# [Information given]
----------

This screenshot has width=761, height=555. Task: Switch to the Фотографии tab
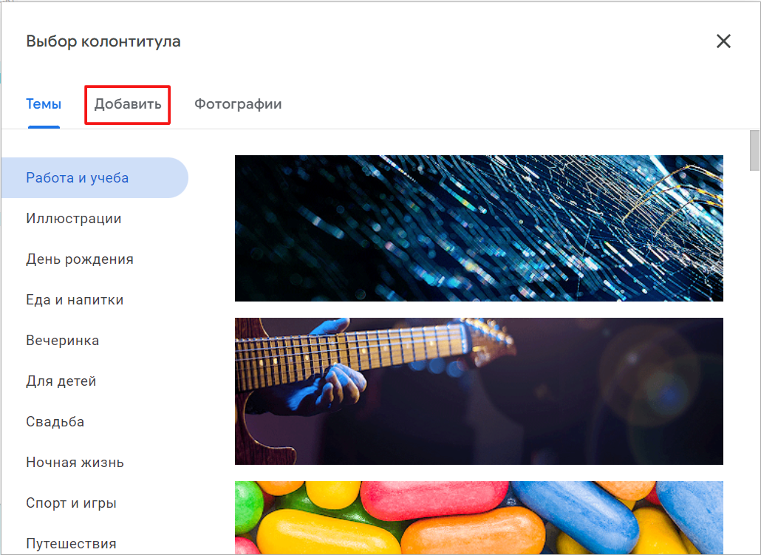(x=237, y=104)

----------

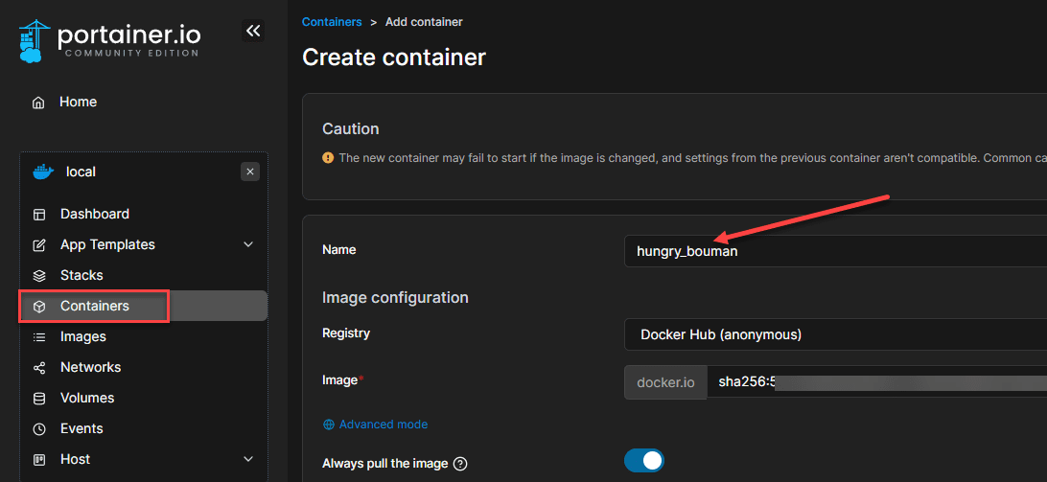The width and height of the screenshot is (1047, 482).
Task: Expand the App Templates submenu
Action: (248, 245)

----------

# [Prompt]
Reproduce the lines starting at the one containing "This screenshot has" and ending at the one containing "(x=237, y=104)", both included. Leave the pictures out of your answer.

# [Finished answer]
This screenshot has width=761, height=555. Task: Switch to the Фотографии tab
(x=237, y=104)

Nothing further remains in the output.